Let’s make more tetraploid hostas.

Blog 3 Let’s make more tetraploid hostas.

Tetraploid hostas, (those hostas that have doubled their chromosomes), you knew the topic would be visited eventually. At Green Hill Farm we believe that tetraploid hostas may or may not be the future of hostas but until we hybridize a lot of tets we will never know. To this end we have been propagating tetraploid forms of named hostas as we find them and would like to make them available to hosta hybridizers for a nominal cost so that they might have new tetraploid plants to cross.

Converted tetraploid hostas, either by the use of herbicides or “naturally” in Tissue Culture, differ from their “parents” by having thicker leaves, wider margins if variegated, a more compact habit, shorter scapes and a denser arrangement of flowers. All these are positive, (improvements), traits, but they also have shorter roots and a slower growth rate. Some like ‘Mojito’ from ‘Fried Green Tomatoes are more fertile than their parent, but some are not. The flowers are larger as are the fertile parts, pollen, and pods in these tets. There is good and bad in everything.
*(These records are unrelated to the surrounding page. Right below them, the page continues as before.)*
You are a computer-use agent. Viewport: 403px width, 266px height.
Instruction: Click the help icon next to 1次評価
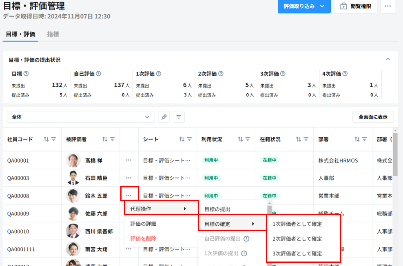(x=159, y=74)
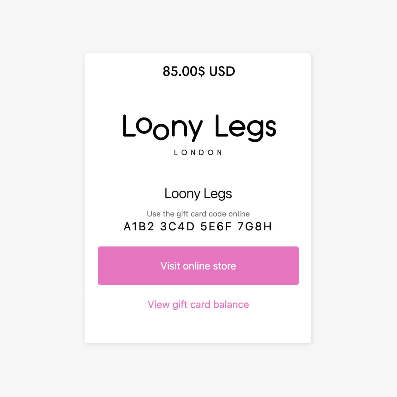This screenshot has height=397, width=397.
Task: Select the 5E6F segment of the gift code
Action: coord(216,227)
Here is our first offering to hybridizers. I had a choice to make, when introducing this hosta especially for hybridizing. I could name it and register it, or just introduce it under the name, “tetraploid ‘World Cup’”. I decided on the latter because I believe that hybridizing hostas should be shared and not necessarily marketed. I could have given it some name that was just a group of letters and numbers like some folks do but is that really fun? The name is self-explanatory but not a fancy name for the general public. Actually, I am not sure this plant is a good garden plant, but it will allow you to bring several traits, including gold color, extreme cupping and upright habit into your tetraploid hybridizing program.

tetraploid ‘World Cup’

So how do you get one? I have several plants of tetraploid ‘World Cup’ that I actually tissue cultured for just this purpose. See, we are having fun now. I think they are blooming size but if not this year next year for sure. All you have to do is contact me through our Order Form on our HostaHosta.com website and I will send you one. I will only charge you $20 for shipping. You will get two plants and you can start to work your magic.  
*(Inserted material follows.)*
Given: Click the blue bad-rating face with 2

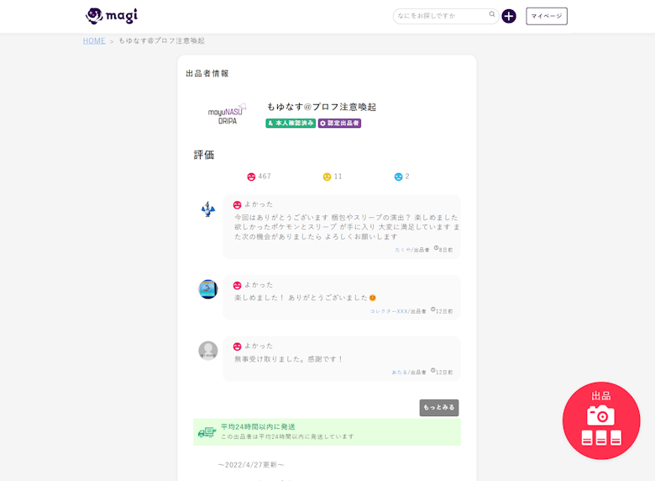Looking at the screenshot, I should (399, 177).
This offer is open to everyone in the United States, we can maybe make other arrangements if you live elsewhere, but please do not name this plant. It is a legitimate hosta with an illegitimate name. Feel free to pass it along in a few years when it finally increases. Tetraploids are slow! Have fun with this… that will make me smile.  

Getting to the root of it all…

Blog 2 May 8, 2020

            How often do you think about hosta roots? You may curse them if they are a solid tangled block devoid of any potting mix when you finally decide to repot that hosta that you should have shifted two years ago. Or maybe it is the emotional heartbreak when your prize hosta has been “voled” and it now is devoid of roots. Hosta roots generally do not attract many admirers, out of sight, out of mind.

            I observe a multitude of hosta roots almost daily during shipping season. If you received a box of hostas from us this week you may have noticed that our hostas are making their new roots right now. These inch or so very shiny bright, white roots are stretching down from the base of the hosta crown above last year’s roots. Yes, hostas actually grow themselves up out of the ground each year making new rings of roots above the old ones like adding floors to an apartment building under construction.   

            Hostas for whatever reason, and I know they must have a good one, wait about three weeks after their leaves emerge to make new roots. They make leaves, then roots, more leaves and then more roots. For each flush of foliage there is a corresponding flush of roots that follows. Those new roots grow rapidly reaching the bottom of a properly sized pot in 2-3 weeks. Pretty handy.

            Finally, not all hosta roots are created equal. There is actually a wide diversity in root types traceable back to the parental species, (isn’t genetics wonderful?). H. sieboldiana roots are large, (really more like fat), and seem sort of “woody”. H. longipes and H. kikutii hybrids have very long but few roots. The best roots of all from the shipper’s perspective are from H. yingeri heritage.  They become completely clean and pearly white with just one swish in the bucket. Fortunately for us, hostas that we frequently ship like ‘First Blush’PP28,920 inherited these superb roots as have many of our yellow hostas with red petioles.

            Next time you open that box of special bare root hostas that arrives almost magically on one of those ubiquitous brown vans, take a minute and compare and contrast their roots, then plunge them into that waiting bucket of water. It might just be fun.